• **PROBLEM TO SOLVE**
Please reproduce the records below exactly, omitting any pictures they contain.

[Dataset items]
+ + + +

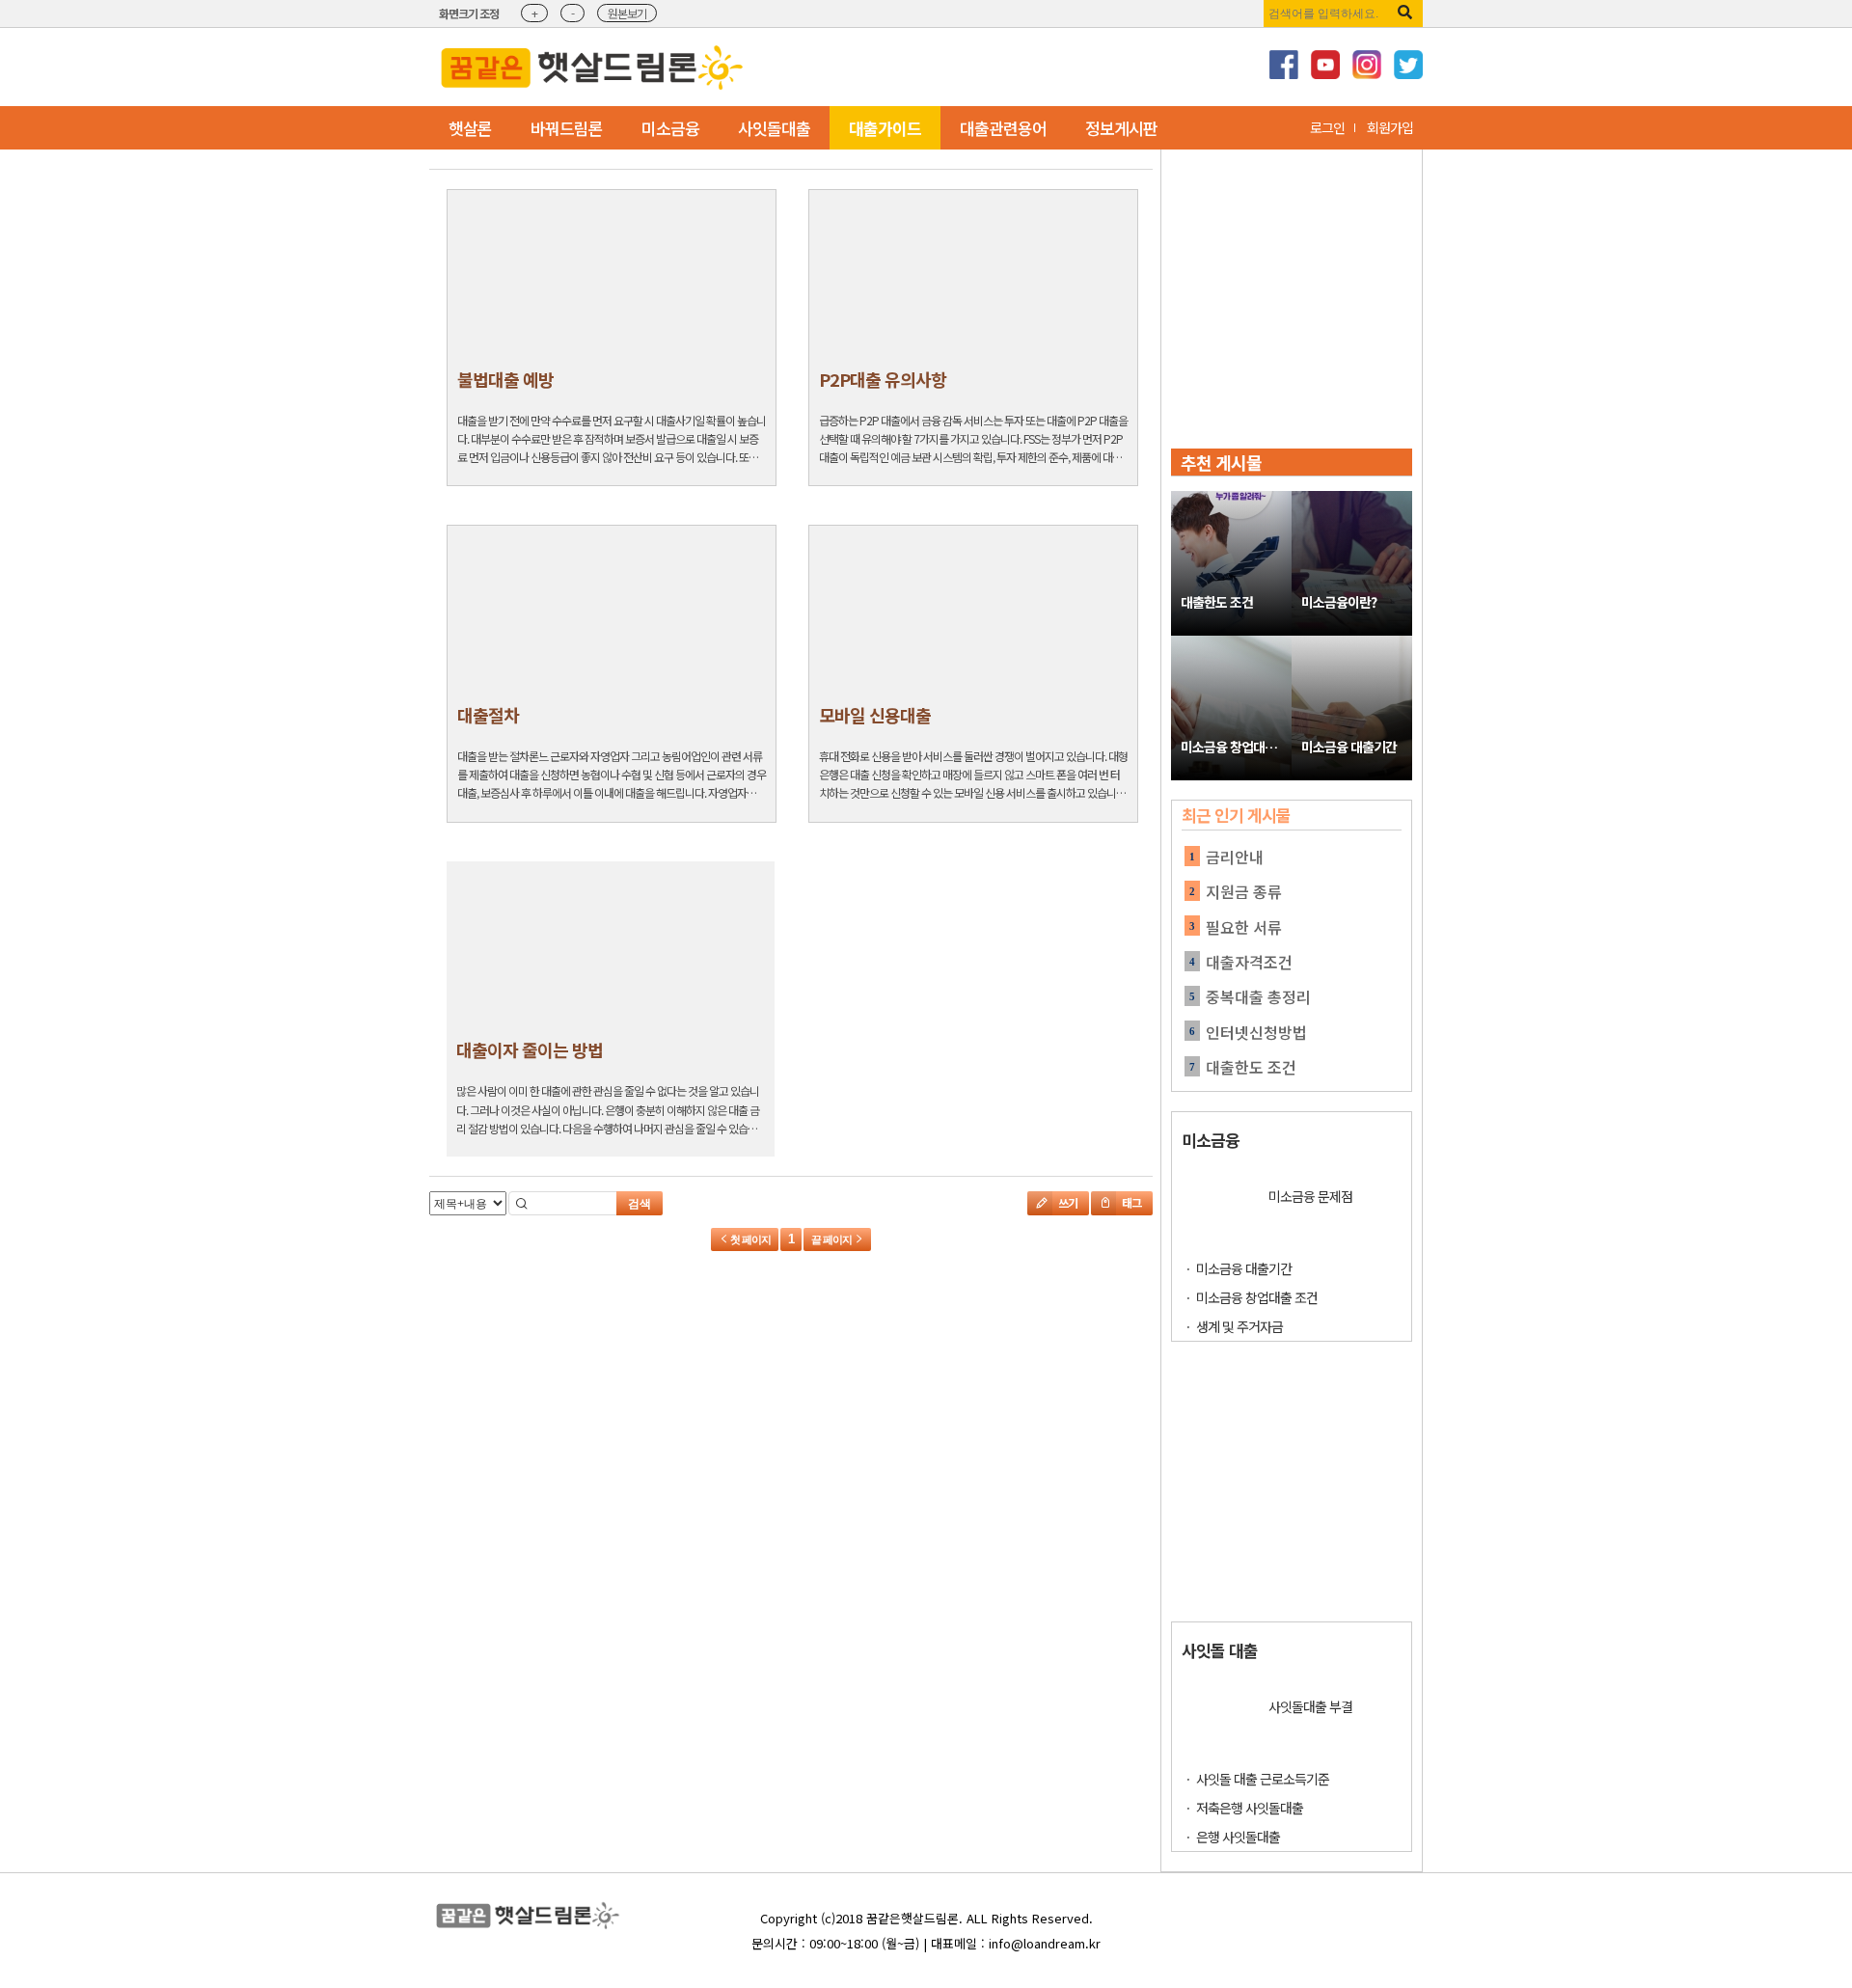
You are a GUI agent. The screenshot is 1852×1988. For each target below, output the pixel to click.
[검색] (1405, 12)
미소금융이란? (1338, 602)
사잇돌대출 (774, 128)
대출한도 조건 (1217, 602)
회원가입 (1390, 127)
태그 (1130, 1202)
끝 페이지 (832, 1239)
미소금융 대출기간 (1349, 746)
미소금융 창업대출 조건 (1236, 746)
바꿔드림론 (567, 128)
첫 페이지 (749, 1239)
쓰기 (1066, 1202)
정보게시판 (1121, 128)
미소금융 (670, 128)
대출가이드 (885, 128)
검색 (639, 1204)
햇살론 (470, 128)
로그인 (1327, 127)
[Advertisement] (1006, 66)
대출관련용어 (1003, 128)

+ + + +

• **ANSWER FOR THE TASK**
You are a GUI agent. The screenshot is 1852×1988. For each target below, output the pixel to click.
[검색] (1405, 12)
미소금융이란? (1338, 602)
사잇돌대출 (774, 128)
대출한도 조건 (1217, 602)
회원가입 (1390, 127)
태그 (1130, 1202)
끝 페이지 (832, 1239)
미소금융 대출기간 (1349, 746)
미소금융 창업대출 조건 (1236, 746)
바꿔드림론 (567, 128)
첫 페이지 (749, 1239)
쓰기 (1066, 1202)
정보게시판 (1121, 128)
미소금융 (670, 128)
대출가이드 (885, 128)
검색 (639, 1204)
햇살론 (470, 128)
로그인 (1327, 127)
[Advertisement] (1006, 66)
대출관련용어 (1003, 128)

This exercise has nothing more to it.